Penne, 21 novembre 2020 – Il sindaco Mario Semproni replica al gruppo consiliare Penne Vale che ha evidenziato come Penne abbia perso troppi servizi, soprattutto negli ultimi anni. «I servizi ai cittadini non sono stati soppressi, ma sospesi a causa dell’emergenza epidemiologica: il personale è in modalità smart working, come disposto dal governo nazionale, e continua a svolgere il proprio lavoro in remoto nonostante le difficoltà gestionali. Evitiamo allarmismi», sottolinea il sindaco, in replica al capogruppo del Pd Ennio Napoletano.
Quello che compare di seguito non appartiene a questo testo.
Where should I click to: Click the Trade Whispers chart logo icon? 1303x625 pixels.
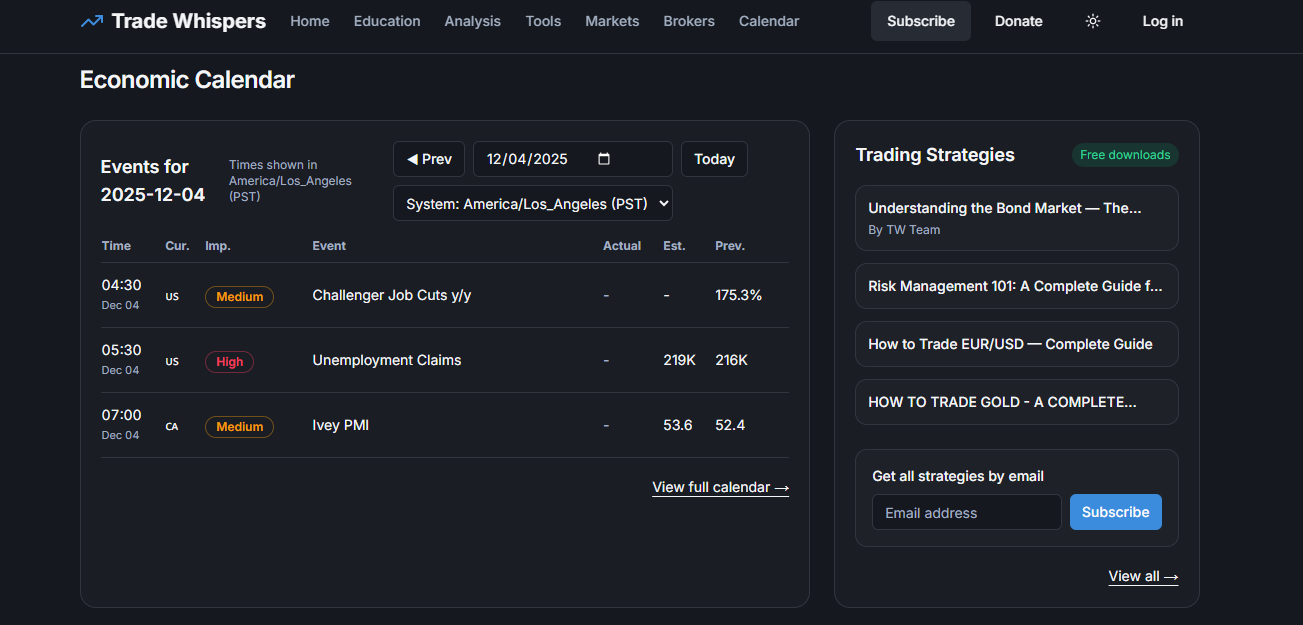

«Abbiamo costantemente contatti con il direttore provinciale e regionale dell’Agenzia delle entrate e dell’Inps fin dal nostro insediamento, abbiamo lottato per difendere i servizi. Abbiamo anche ripristinato l’ufficio Aca», continua il sindaco, «trasferito attualmente nella struttura comunale, in attesa di tornare operativo: anche qui, il personale, è in smart working. Al distratto consigliere comunale, informiamo che il 17 novembre scorso, l’Inps provinciale ha nuovamente prorogato la chiusura degli sportelli territoriali di Penne e Montesilvano fino al 3 dicembre prossimo. Per quanto riguarda il passato – incalza il sindaco Mario Semproni – abbiamo subito la soppressione del distaccamento della Polizia Stradale, il trasferimento a Carpineto della Nora del polo dei servizi sociali e il trasferimento a Collecorvino della Stazione del Corpo Forestale: tutto questo avveniva mentre Napoletano ricopriva il ruolo di amministratore della Città di Penne».
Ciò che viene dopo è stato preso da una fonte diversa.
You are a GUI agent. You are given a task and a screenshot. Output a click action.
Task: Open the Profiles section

E infine: «Invito il consigliere comunale Napoletano a sensibilizzare il governo nazionale “giallo-rosso” affinché cancelli o sospenda, soprattutto in questa fase di emergenza, il decreto Lorenzin che danneggia i piccoli ospedali del territorio tra cui il presidio ospedaliero del San Massimo di Penne. Lavoriamo insieme, invece, per risolvere i problemi della nostra comunità. Evitiamo divisioni e allarmismi, non servono», conclude Semproni.